▶ GIVEN REQUEST
Lay out every line from the one containing "has width=332, height=161." down to the one containing "Action: 489,693" as a numbered list, leaving out blank lines.

▶ DATASET ROWS
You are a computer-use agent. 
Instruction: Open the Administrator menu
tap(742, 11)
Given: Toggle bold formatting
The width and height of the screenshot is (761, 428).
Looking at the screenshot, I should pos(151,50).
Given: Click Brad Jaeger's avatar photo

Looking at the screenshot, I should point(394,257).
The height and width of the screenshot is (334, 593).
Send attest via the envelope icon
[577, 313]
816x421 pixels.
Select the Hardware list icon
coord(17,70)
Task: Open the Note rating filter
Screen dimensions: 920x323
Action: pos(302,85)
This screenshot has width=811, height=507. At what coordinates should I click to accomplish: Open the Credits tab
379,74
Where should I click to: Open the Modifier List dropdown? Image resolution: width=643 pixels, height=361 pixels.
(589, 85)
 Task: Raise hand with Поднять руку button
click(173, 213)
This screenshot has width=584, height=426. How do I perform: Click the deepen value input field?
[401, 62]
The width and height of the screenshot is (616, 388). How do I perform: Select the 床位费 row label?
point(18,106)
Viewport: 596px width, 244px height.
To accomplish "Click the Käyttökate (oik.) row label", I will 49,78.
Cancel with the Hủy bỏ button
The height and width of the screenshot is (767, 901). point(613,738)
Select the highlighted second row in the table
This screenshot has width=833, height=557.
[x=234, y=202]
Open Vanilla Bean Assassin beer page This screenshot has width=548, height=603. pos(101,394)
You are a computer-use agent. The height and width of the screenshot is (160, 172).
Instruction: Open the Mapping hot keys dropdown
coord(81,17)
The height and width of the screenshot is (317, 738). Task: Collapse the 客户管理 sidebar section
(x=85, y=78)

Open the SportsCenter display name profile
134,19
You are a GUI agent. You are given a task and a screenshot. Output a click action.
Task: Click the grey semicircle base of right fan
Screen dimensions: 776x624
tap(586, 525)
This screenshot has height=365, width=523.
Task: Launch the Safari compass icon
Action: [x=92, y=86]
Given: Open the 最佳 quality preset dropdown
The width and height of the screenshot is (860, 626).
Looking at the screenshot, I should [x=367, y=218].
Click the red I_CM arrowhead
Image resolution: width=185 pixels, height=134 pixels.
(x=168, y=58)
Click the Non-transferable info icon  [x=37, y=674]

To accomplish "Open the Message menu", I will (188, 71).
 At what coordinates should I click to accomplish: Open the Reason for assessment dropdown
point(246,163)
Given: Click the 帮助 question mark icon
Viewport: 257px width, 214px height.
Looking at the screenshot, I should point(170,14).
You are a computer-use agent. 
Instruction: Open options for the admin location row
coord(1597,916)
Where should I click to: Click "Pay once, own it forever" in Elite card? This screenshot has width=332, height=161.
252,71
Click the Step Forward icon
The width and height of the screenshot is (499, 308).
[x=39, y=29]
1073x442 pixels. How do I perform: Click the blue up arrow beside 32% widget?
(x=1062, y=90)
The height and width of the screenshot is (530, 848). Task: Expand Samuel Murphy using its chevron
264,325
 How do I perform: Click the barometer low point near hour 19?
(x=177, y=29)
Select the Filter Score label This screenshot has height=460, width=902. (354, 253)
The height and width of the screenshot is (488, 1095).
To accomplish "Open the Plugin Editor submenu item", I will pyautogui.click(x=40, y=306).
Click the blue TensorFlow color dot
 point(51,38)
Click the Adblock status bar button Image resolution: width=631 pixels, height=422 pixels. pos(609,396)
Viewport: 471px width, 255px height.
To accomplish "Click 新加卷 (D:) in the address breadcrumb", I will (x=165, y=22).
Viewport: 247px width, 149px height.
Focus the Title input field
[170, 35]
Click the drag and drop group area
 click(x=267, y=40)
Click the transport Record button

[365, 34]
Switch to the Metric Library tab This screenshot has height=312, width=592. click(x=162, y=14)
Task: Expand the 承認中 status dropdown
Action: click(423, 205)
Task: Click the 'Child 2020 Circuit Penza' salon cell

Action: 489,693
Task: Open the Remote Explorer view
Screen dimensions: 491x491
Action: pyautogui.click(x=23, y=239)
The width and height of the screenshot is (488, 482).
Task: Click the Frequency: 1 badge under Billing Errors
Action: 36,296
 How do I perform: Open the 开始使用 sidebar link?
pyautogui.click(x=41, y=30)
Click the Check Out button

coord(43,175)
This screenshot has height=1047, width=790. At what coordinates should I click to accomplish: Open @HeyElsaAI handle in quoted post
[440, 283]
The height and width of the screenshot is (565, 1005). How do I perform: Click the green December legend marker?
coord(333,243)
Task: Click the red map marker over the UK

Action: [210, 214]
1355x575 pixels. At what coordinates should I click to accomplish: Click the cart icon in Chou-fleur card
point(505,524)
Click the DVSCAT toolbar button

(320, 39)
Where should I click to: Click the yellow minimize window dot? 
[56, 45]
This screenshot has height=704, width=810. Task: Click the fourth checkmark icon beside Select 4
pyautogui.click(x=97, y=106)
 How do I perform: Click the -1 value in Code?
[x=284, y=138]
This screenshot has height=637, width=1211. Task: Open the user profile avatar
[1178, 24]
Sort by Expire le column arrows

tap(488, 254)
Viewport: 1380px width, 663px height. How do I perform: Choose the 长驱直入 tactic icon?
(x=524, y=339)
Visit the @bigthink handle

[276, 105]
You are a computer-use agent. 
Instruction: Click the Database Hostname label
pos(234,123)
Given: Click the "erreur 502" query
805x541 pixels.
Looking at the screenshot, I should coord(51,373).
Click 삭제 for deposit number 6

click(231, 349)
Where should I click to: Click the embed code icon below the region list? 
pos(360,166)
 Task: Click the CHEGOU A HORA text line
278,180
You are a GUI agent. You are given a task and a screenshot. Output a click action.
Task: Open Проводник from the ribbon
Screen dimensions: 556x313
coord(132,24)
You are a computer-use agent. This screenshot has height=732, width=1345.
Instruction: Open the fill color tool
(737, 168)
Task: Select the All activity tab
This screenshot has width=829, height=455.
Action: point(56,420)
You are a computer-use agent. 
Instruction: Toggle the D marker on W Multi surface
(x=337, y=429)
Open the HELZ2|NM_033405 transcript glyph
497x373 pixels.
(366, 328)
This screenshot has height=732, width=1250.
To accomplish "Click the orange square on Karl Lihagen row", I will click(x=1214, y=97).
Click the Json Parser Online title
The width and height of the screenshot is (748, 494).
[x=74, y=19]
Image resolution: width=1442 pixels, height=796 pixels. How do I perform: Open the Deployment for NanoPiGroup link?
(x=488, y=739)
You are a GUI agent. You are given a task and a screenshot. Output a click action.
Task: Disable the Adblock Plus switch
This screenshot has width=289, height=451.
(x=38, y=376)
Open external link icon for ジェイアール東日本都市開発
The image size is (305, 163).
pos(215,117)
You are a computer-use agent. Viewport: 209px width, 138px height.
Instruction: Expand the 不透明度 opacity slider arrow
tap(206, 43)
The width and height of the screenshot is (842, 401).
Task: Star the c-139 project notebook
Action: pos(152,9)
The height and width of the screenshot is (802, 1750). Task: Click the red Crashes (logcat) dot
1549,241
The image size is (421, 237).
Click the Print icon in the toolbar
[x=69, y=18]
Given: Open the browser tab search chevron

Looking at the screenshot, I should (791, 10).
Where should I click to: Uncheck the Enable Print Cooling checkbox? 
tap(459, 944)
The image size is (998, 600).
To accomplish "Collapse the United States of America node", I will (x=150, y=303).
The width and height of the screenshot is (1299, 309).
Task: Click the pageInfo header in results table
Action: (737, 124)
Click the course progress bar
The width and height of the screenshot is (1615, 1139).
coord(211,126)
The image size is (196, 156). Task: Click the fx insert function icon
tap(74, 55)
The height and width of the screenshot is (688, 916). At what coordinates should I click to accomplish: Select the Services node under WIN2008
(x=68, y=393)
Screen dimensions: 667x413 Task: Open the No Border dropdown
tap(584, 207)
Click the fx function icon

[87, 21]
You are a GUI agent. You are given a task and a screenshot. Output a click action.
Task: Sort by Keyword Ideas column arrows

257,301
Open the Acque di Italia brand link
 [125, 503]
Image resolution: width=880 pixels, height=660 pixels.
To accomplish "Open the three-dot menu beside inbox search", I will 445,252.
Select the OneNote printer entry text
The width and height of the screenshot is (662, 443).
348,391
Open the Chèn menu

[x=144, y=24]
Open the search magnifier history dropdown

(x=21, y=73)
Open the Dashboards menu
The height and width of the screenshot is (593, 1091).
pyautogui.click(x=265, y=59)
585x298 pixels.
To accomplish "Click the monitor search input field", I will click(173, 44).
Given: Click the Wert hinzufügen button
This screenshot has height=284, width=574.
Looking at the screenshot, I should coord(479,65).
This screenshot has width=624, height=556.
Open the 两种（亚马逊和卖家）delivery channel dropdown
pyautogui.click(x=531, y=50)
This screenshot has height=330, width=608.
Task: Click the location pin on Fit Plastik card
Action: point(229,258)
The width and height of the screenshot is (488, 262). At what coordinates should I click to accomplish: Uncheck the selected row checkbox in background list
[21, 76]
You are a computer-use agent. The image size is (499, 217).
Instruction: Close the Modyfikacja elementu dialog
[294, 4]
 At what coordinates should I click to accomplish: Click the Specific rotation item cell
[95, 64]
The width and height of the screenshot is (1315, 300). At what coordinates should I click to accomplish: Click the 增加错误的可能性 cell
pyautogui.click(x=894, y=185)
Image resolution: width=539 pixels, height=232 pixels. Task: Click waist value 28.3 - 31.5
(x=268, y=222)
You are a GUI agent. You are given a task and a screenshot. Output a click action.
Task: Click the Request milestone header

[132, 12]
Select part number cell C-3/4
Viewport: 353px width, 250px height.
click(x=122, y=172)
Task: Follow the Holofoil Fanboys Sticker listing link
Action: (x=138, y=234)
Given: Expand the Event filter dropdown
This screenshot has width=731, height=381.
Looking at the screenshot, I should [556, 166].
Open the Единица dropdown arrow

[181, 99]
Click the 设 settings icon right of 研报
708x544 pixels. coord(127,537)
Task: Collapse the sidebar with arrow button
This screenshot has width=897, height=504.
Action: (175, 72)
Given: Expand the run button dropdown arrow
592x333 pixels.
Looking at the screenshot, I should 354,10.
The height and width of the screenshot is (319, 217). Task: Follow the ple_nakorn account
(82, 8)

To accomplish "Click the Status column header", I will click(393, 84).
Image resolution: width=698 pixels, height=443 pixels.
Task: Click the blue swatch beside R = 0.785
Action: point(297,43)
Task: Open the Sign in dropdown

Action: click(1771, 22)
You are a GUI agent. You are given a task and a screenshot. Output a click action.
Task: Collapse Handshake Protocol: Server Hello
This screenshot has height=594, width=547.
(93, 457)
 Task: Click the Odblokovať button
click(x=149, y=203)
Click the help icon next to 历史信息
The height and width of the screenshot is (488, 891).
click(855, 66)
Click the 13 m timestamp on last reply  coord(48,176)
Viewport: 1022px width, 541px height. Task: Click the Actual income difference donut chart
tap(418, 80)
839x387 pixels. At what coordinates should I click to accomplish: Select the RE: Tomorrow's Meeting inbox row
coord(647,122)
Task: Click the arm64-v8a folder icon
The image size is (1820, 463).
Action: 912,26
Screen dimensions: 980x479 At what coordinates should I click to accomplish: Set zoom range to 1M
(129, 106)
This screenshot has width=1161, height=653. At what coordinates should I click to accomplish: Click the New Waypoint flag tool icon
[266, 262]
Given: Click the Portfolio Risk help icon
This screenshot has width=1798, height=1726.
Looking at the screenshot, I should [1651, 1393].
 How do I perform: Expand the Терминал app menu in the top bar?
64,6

▶ SOLUTION FOR THIS TASK
1. Where should I click to: Click "Pay once, own it forever" in Elite card? This screenshot has width=332, height=161.
2. 252,71
3. Click the Step Forward icon
4. The width and height of the screenshot is (499, 308).
5. [x=39, y=29]
6. 1073x442 pixels. How do I perform: Click the blue up arrow beside 32% widget?
7. (x=1062, y=90)
8. The height and width of the screenshot is (530, 848). Task: Expand Samuel Murphy using its chevron
9. 264,325
10.  How do I perform: Click the barometer low point near hour 19?
11. (x=177, y=29)
12. Select the Filter Score label This screenshot has height=460, width=902. (354, 253)
13. The height and width of the screenshot is (488, 1095).
14. To accomplish "Open the Plugin Editor submenu item", I will pyautogui.click(x=40, y=306).
15. Click the blue TensorFlow color dot
16.  point(51,38)
17. Click the Adblock status bar button Image resolution: width=631 pixels, height=422 pixels. pos(609,396)
18. Viewport: 471px width, 255px height.
19. To accomplish "Click 新加卷 (D:) in the address breadcrumb", I will (x=165, y=22).
20. Viewport: 247px width, 149px height.
21. Focus the Title input field
22. [170, 35]
23. Click the drag and drop group area
24.  click(x=267, y=40)
25. Click the transport Record button
26. [365, 34]
27. Switch to the Metric Library tab This screenshot has height=312, width=592. click(x=162, y=14)
28. Task: Expand the 承認中 status dropdown
29. Action: click(423, 205)
30. Task: Click the 'Child 2020 Circuit Penza' salon cell
31. Action: 489,693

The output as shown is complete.